C’est un drame du foot quasiment tombé dans l’oubli. Enfin de football, il n’en est pas vraiment question. Même si ce petit terrain champêtre de Colombie, entouré d’une piste d’athlétisme en tartan à six couloirs et d’une petite tribune ombragée, se retrouve bien malgré lui le lieu d’une véritable boucherie. En ce 25 septembre 1990 dans le village d’El Cabuyal vers Candelaria (à une vingtaine de kilomètres de Cali), l’équipe de Los Pachos, domine une équipe amateur spontanée par quatre buts à trois. Les locaux sont dirigés par Hugo Pitillo Valencia et Libardo Perdigón, anciens footballeurs professionnels du Club América de Cali,
Il est 19 heures ce mardi soir-là, alors qu’il restait 15 minutes avant la fin du match, lorsque trois véhicules font irruption dans la ferme attenante. À leur bord, une douzaine d’hommes armés jusqu’aux dents vêtus d’uniformes de l’armée et de la police ouvrent le feu sans distinction sur tout ce qui bouge. Quatre footballeurs périront sur un total de 26 personnes, sans compter les blessés. Hugo Pitillo Valencia et Libardo Perdigón, comme d’autres présents, réussirent à fuir par une sortie dérobée de la ferme sucrière située dans une zone de cultures de cannes à sucre.
La main du tueur à gage d’Escobar
Les investigations démontreront que cette propriété voisine de 56 hectares appartenait à Francisco Herrera, considéré par les autorités locales comme le n°4 du fameux cartel de Cali. La piste s’avère bonne. Il s’agit bien d’un énième règlement de comptes. Le responsable de cette tuerie ? Le gang rival, le cartel de Medellin. Le donneur d’ordre n’a rien non plus d’un second couteau : Brance Munoz Mosquera dit «Tyson», tueur à gage de Pablo Escobar. Pourquoi donc un tel bain de sang ? Gilberto Rodríguez et Helmer Pacho Herrera, chefs du cartel de Cali, étaient supposés assister au match. L’histoire ne dit pas si tel était le cas.
Les désaccords entre les chefs des deux cartels avait éclaté pour la distribution de cocaïne à New York, d’abord. Pour les méthodes terroristes utilisées par Escobar pour tenter de soumettre l’État colombien, plus tard. Et enfin, à cause d’une histoire de femmes selon le témoignage de l’indicateur Jorge Salcedo dans le livre En la boca del lobo. Le travail des enquêteurs permettra d’appréhender quatre hommes du commando dans une ferme à heure de route au sud dans le village de San Rafael (municipalité de Santander de Quilichao).

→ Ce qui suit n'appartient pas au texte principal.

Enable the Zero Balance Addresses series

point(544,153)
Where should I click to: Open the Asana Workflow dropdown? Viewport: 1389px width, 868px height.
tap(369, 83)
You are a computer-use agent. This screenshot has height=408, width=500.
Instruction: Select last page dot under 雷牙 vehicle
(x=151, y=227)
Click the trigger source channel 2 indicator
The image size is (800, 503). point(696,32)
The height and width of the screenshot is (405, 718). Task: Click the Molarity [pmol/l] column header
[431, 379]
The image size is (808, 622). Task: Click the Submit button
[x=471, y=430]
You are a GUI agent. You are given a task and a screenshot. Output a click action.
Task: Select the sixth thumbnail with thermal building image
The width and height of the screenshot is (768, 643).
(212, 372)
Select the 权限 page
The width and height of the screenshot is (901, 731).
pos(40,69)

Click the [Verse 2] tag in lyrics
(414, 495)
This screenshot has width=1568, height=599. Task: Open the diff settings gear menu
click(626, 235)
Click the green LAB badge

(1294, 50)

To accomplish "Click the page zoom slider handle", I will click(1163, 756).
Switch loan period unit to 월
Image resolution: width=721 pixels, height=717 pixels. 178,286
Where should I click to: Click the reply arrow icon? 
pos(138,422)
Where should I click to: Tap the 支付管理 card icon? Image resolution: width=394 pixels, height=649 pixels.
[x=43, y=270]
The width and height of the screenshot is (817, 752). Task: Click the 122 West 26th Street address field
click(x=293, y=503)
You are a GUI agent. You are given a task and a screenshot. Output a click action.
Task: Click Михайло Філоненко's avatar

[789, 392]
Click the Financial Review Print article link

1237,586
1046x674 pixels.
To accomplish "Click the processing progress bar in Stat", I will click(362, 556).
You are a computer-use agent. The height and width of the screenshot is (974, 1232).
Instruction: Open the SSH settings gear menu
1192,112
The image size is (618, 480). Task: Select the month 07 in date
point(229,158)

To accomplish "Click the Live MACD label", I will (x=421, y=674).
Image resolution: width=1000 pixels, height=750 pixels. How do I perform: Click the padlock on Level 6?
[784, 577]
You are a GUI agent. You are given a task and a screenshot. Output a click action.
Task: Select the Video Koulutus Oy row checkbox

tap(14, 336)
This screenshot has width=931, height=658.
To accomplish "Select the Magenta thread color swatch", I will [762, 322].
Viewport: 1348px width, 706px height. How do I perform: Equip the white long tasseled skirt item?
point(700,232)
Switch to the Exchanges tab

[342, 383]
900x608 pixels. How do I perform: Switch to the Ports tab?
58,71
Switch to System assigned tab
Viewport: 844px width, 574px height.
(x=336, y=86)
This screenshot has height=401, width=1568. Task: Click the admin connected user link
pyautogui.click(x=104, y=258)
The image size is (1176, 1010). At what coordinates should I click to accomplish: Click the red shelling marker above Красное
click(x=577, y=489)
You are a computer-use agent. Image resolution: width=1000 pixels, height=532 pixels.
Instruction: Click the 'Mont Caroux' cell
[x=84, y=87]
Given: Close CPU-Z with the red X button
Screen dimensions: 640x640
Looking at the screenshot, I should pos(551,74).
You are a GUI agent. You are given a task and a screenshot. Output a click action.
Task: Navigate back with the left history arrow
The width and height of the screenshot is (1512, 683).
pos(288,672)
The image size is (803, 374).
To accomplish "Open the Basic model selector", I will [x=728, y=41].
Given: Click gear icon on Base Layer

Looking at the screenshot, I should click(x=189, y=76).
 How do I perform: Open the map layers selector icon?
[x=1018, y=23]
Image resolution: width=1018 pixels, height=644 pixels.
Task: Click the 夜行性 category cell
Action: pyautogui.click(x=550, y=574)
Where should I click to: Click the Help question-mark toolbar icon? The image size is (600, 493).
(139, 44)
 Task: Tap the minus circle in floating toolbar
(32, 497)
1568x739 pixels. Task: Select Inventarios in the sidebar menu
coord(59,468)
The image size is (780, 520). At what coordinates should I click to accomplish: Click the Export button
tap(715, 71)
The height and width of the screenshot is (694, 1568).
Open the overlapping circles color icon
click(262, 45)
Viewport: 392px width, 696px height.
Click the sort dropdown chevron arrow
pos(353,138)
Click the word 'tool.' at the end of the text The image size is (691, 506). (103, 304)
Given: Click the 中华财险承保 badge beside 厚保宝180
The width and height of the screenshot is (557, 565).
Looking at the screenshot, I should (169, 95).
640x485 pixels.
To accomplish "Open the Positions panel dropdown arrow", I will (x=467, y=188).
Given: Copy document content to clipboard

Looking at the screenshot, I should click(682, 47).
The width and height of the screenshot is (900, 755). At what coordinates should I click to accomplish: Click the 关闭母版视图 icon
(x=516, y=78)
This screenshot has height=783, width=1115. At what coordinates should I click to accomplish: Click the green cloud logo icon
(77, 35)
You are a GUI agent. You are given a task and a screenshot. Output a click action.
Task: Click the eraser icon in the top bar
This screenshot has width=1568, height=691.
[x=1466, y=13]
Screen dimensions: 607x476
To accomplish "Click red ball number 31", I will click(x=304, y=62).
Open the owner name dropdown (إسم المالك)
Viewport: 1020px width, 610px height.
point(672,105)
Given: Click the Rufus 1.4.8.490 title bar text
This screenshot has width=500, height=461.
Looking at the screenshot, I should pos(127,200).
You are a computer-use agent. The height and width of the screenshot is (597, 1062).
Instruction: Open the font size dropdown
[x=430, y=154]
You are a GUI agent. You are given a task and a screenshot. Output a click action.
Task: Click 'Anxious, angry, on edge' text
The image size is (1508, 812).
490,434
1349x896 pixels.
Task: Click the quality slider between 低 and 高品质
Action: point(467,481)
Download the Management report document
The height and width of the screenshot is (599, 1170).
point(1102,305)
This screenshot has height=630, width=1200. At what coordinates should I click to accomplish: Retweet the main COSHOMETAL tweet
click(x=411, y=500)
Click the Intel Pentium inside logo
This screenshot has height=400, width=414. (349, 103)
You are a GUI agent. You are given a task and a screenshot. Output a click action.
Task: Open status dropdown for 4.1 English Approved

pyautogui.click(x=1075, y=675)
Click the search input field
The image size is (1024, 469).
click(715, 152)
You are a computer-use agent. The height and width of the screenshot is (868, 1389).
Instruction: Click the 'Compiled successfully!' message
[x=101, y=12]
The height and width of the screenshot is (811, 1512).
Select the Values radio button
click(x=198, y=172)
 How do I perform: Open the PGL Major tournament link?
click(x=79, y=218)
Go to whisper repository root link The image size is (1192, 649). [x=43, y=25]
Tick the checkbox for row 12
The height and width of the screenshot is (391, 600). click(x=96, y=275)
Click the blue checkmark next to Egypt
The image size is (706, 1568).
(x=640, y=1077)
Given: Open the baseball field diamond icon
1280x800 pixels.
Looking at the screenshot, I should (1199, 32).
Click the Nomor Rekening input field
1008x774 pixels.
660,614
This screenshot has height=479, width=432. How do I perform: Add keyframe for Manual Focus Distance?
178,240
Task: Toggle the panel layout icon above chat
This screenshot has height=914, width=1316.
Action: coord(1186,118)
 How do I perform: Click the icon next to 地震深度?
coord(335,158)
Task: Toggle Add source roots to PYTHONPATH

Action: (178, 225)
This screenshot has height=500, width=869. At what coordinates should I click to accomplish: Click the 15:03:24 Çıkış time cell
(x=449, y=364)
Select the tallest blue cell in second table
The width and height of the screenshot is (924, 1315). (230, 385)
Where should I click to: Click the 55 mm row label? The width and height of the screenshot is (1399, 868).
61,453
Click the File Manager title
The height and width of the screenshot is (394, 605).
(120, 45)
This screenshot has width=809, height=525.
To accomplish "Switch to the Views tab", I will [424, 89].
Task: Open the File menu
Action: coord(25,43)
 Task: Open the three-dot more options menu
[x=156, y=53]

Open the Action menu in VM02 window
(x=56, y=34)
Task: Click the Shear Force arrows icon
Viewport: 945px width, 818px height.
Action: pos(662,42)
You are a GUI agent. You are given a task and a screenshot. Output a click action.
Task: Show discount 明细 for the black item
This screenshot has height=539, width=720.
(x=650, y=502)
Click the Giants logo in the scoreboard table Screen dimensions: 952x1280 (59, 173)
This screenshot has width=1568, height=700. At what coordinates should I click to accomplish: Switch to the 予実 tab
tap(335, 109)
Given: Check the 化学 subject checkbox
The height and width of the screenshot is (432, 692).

L’arsenal découvert laissera peu de doute sur leur implication : 11 fusils R15, 4 mitraillettes mini-Uzi, 3 fusils AUG avec viseurs télescopiques, 2 fusils galil, des grenades et de nombreux uniformes camouflés de l’armée et de la police. Le tout en plus d’une importante somme d’argent en numéraire. La guerre des cartels avait commencé deux ans plus tôt, le 13 janvier 1988, avec l’explosion d’une voiture piégée devant l’immeuble de Pablo Escobar à Medellin. Les épisodes sanglants ne cesseront de se multiplier, les victimes seront nombreuses. Et trop souvent innocentes, comme celles venues simplement voir ou jouer un match de football.